Near the peak of Mt. Washington in Nevada’s Great Basin, which rises more than 11,600 feet above sea level, the bristlecone pines are as scraggly as the tree in “A Charlie Brown Christmas”. Until very recently, bristlecones didn’t grow at this elevation. To walk down the slope is to stroll through time, eventually reaching trees that are several thousand years old and as solid as sculpted stone.

Over the past decade, I have gotten to know these trees, visiting with members of the Long Now Foundation, the organization that stewards part of the mountaintop and has partnered with me on the clock at the Nevada Museum of Art. By observing the trees and their embodied experience of time, I have been able to see the inadequacy of my wristwatch.

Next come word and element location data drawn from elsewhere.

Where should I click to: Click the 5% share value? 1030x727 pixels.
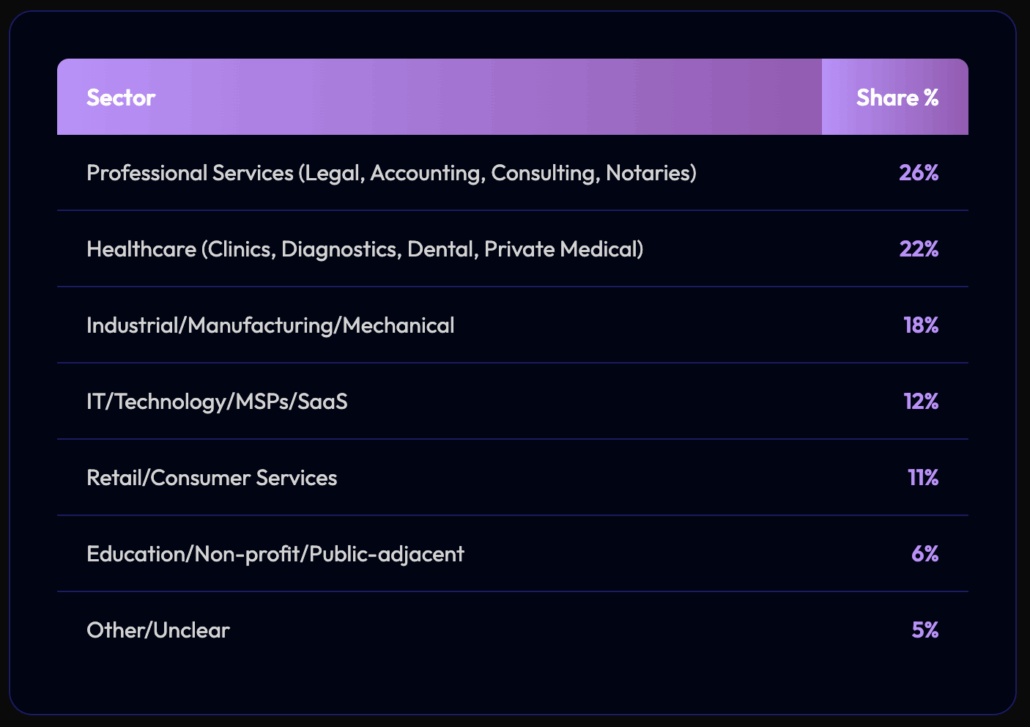tap(925, 630)
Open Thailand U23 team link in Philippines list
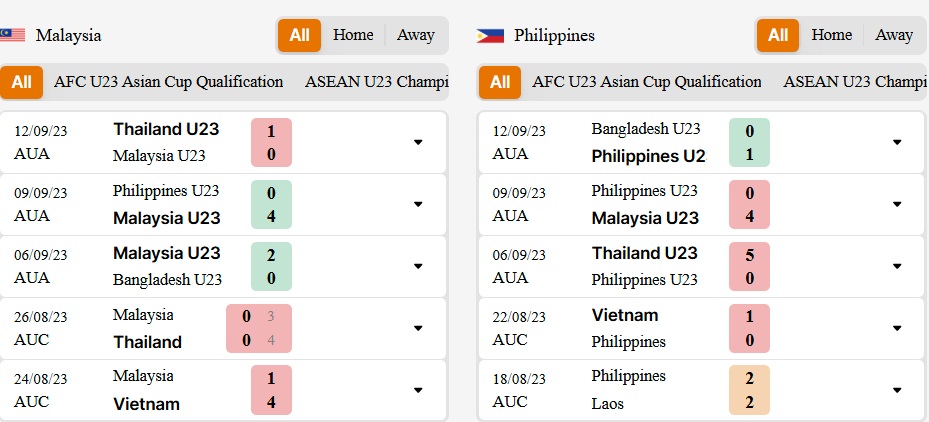Viewport: 929px width, 422px height. (645, 253)
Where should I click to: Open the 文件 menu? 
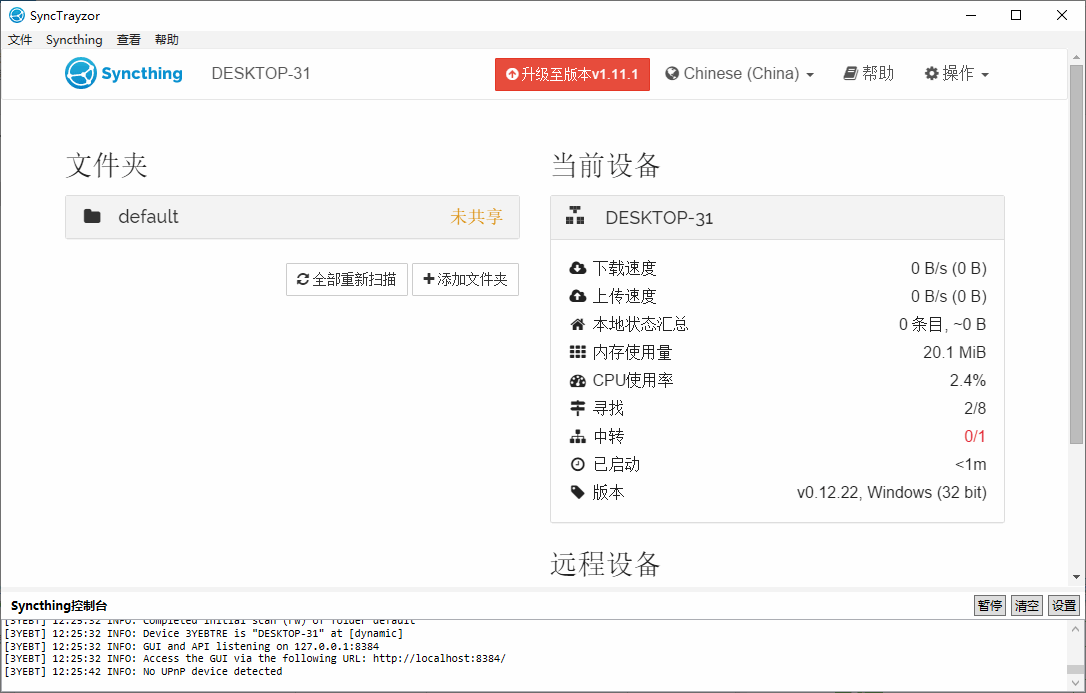point(20,40)

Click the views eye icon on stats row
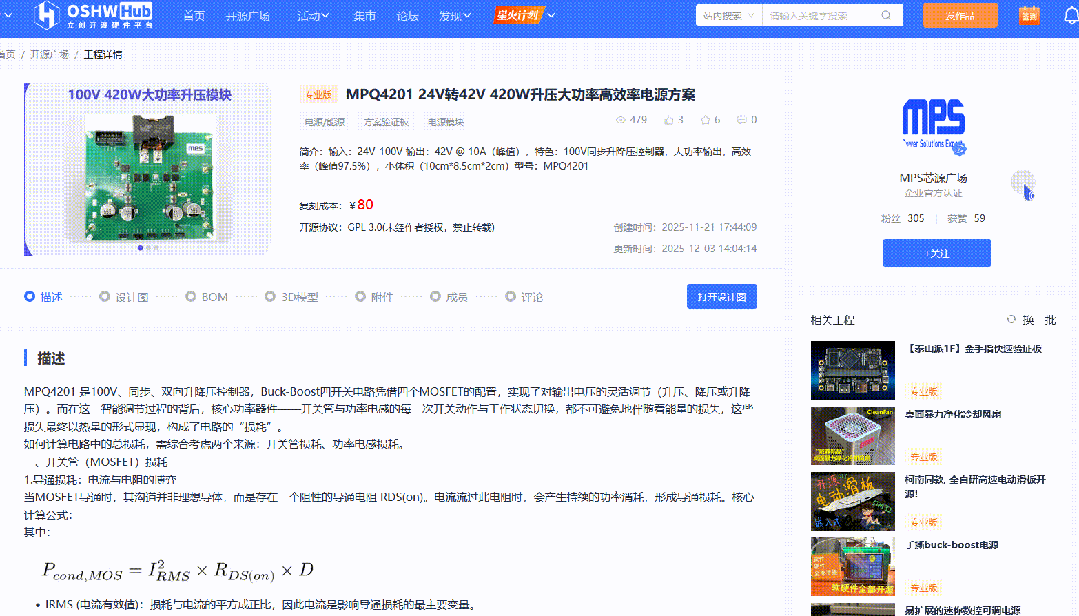(x=620, y=119)
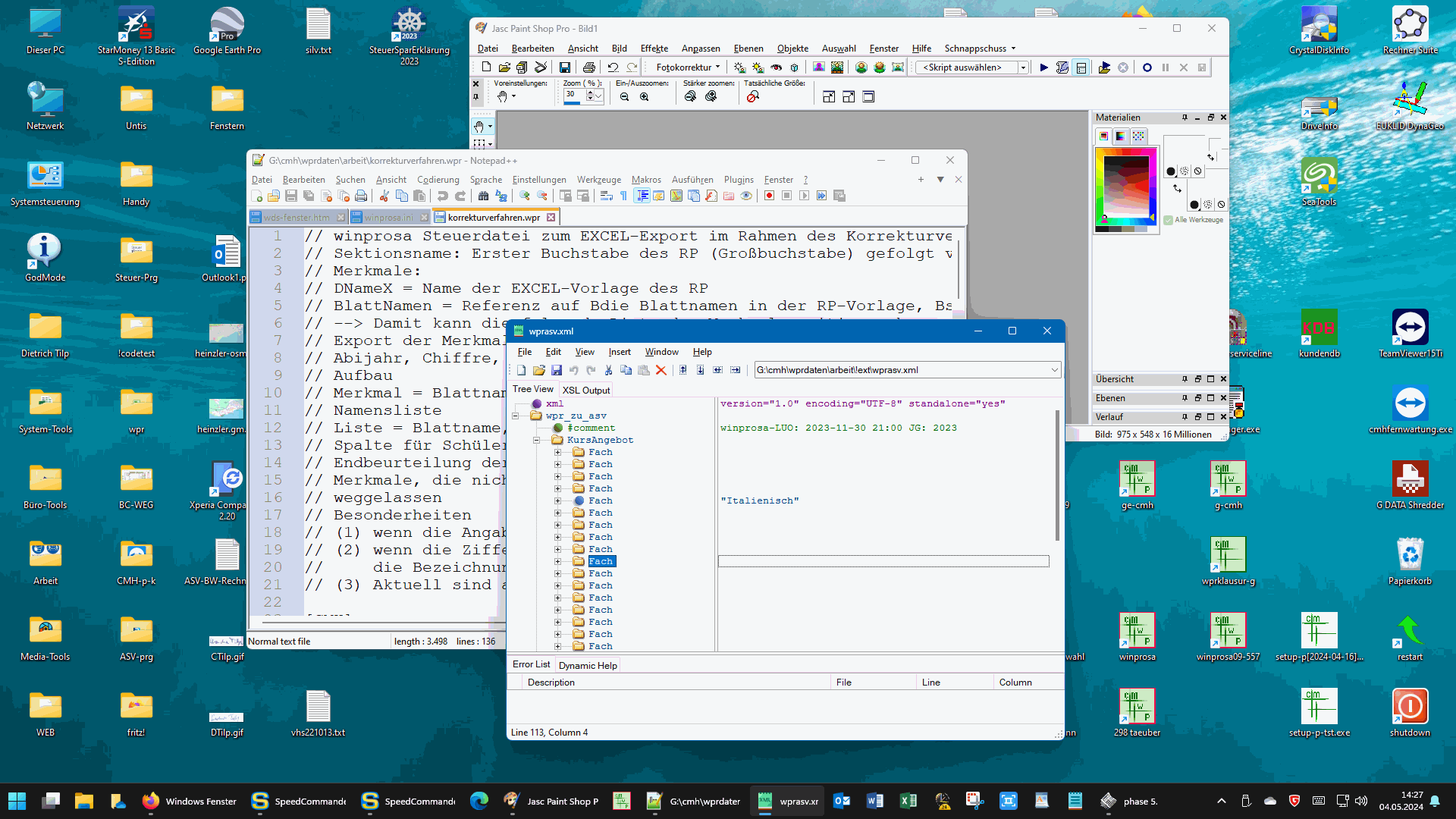1456x819 pixels.
Task: Open the Effekte menu in Paint Shop Pro
Action: point(654,49)
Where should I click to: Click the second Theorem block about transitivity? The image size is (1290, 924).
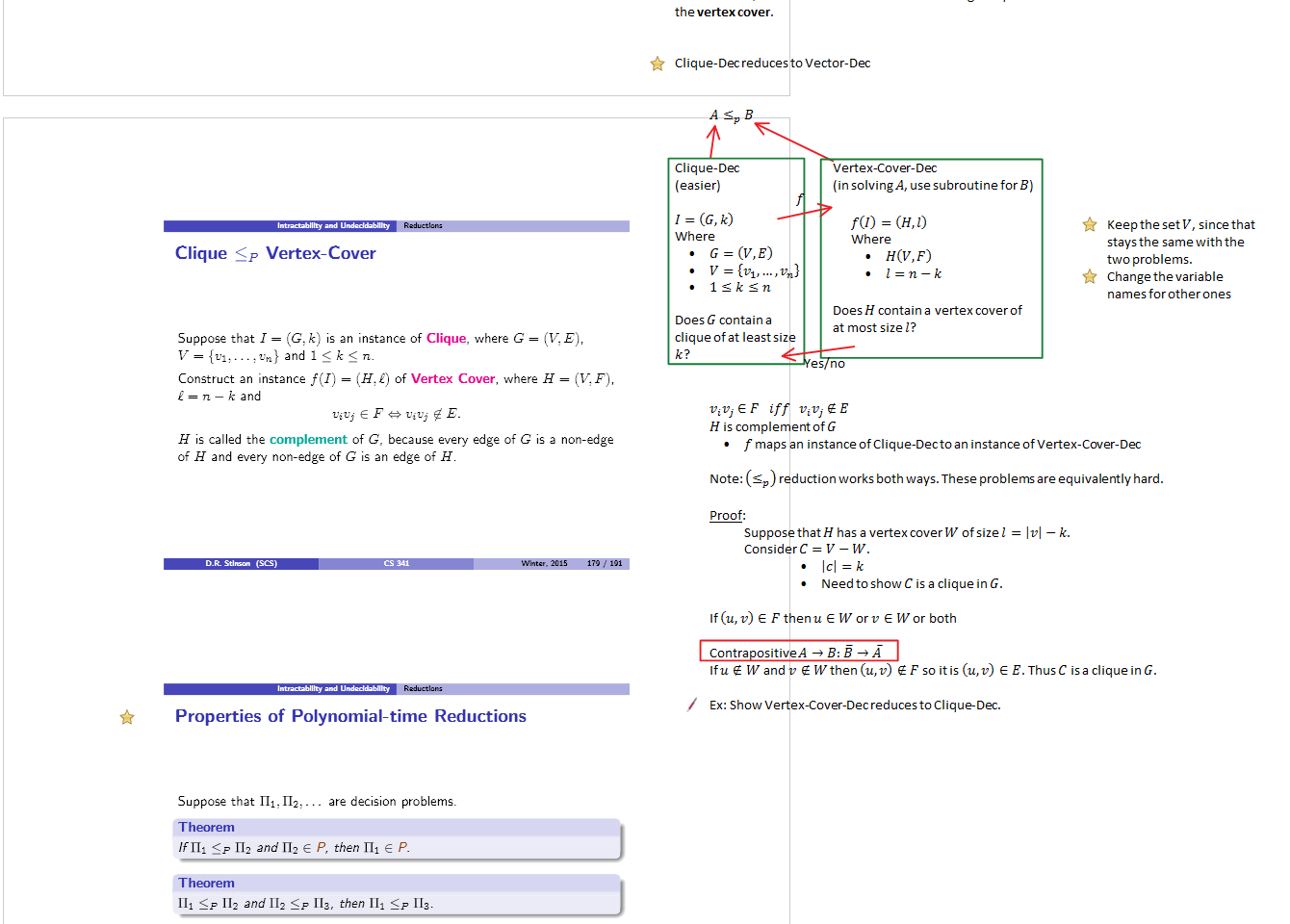pyautogui.click(x=397, y=894)
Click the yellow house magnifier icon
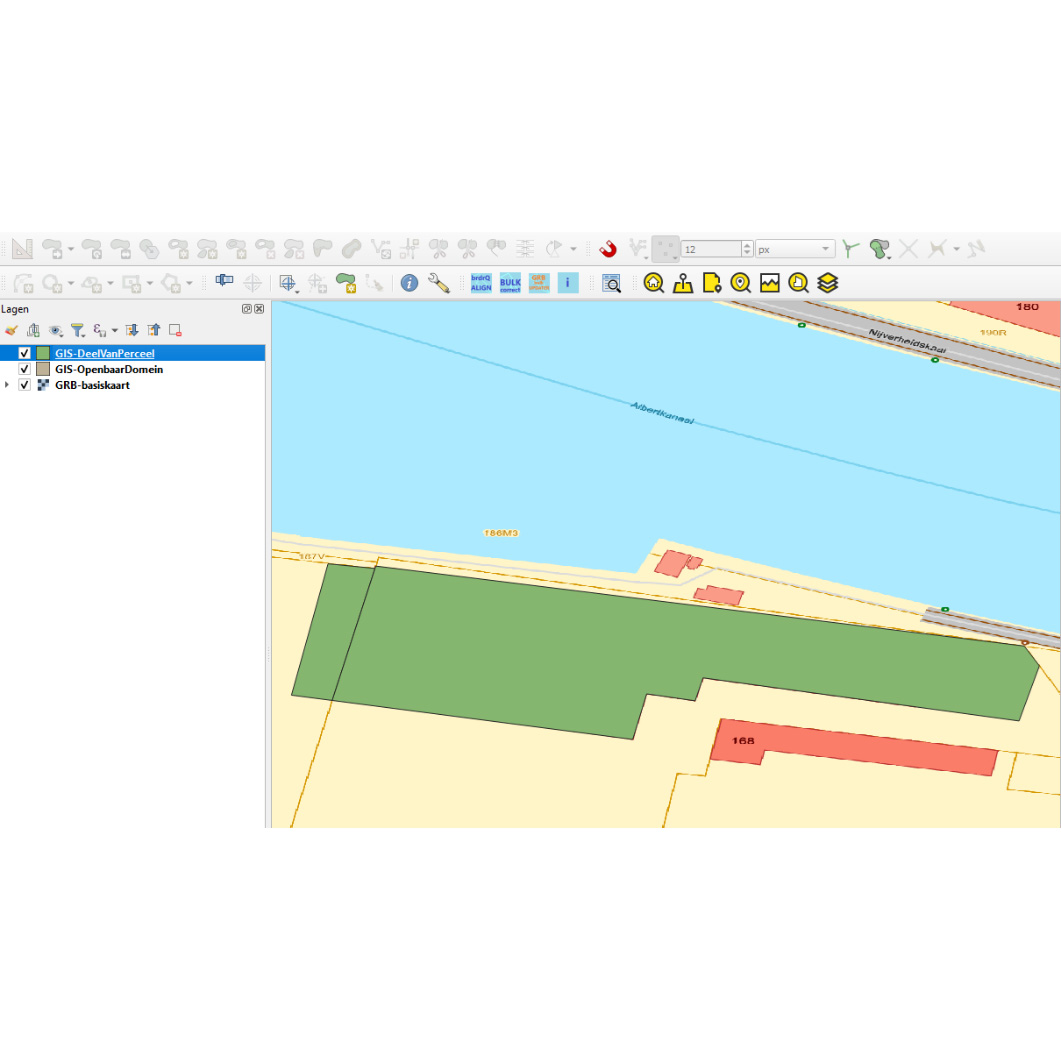Viewport: 1061px width, 1061px height. (x=654, y=283)
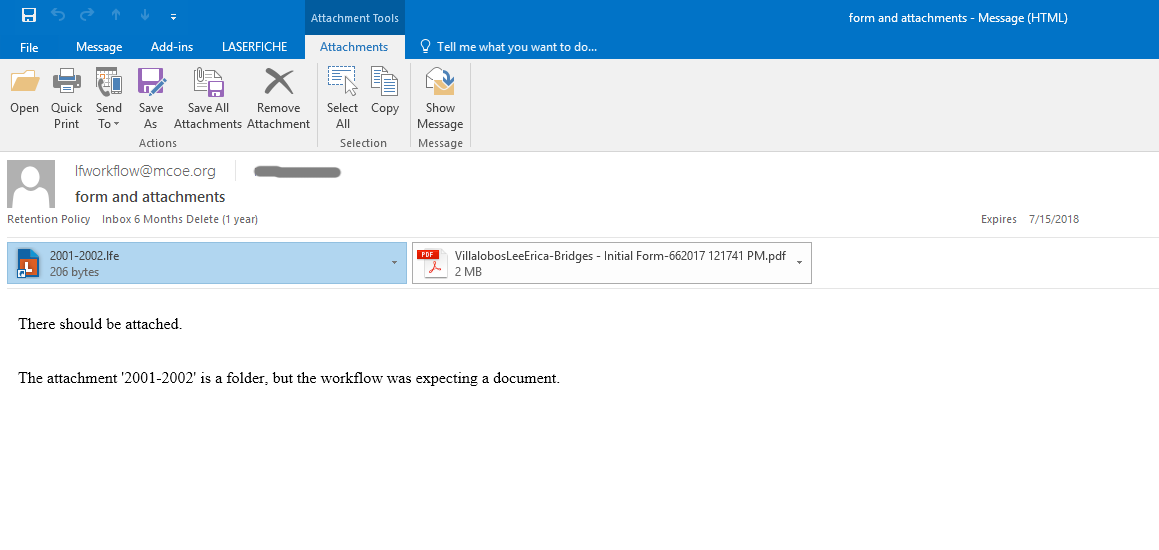Screen dimensions: 1159x550
Task: Click Save As in the ribbon
Action: tap(151, 83)
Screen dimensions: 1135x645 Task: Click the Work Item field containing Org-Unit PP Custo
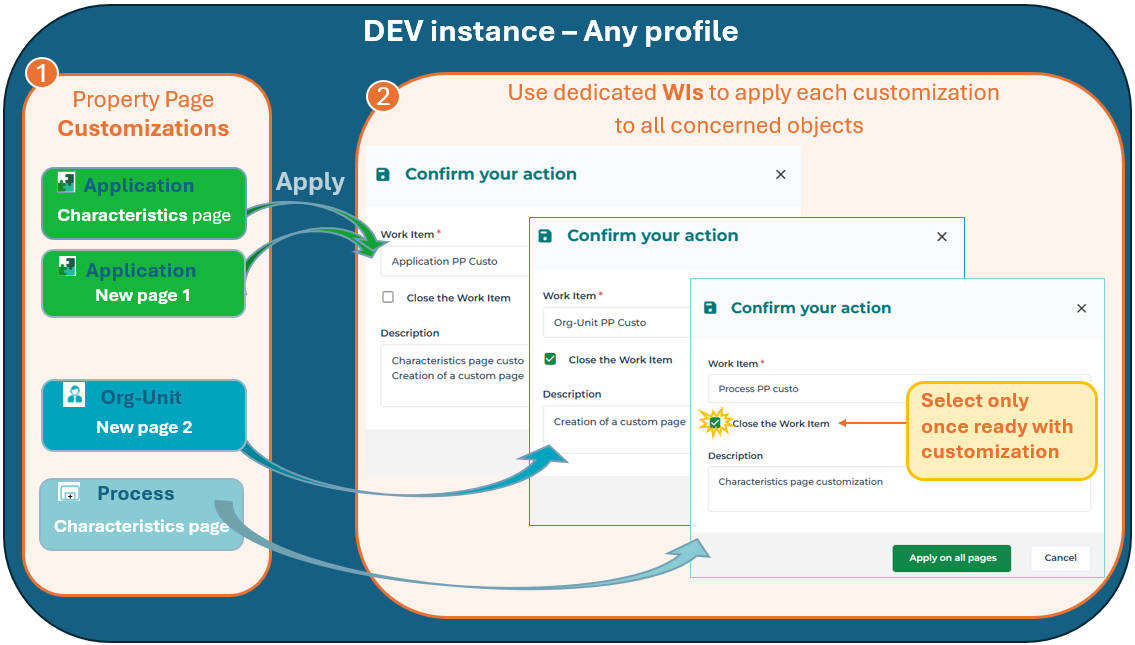pyautogui.click(x=615, y=323)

The trees sensitized me to the time reckoning of other life forms, both plants and animals. They attuned me to the time kept collectively in living systems such as rivers, where the flow rate is affected by the melting of glaciers and the eagerness of beavers, not to mention the unquenchable thirst of industrial agriculture. By gearing the flow of time to match the flow of the Susitna or Matanuska — as I have done in partnership with the Anchorage Museum — fluvial clocks can integrate people into local watersheds.

Ah, nature. Natural time standards – instrumental to recognizing the right of life to live at its own pace. The Anthropocene be damned.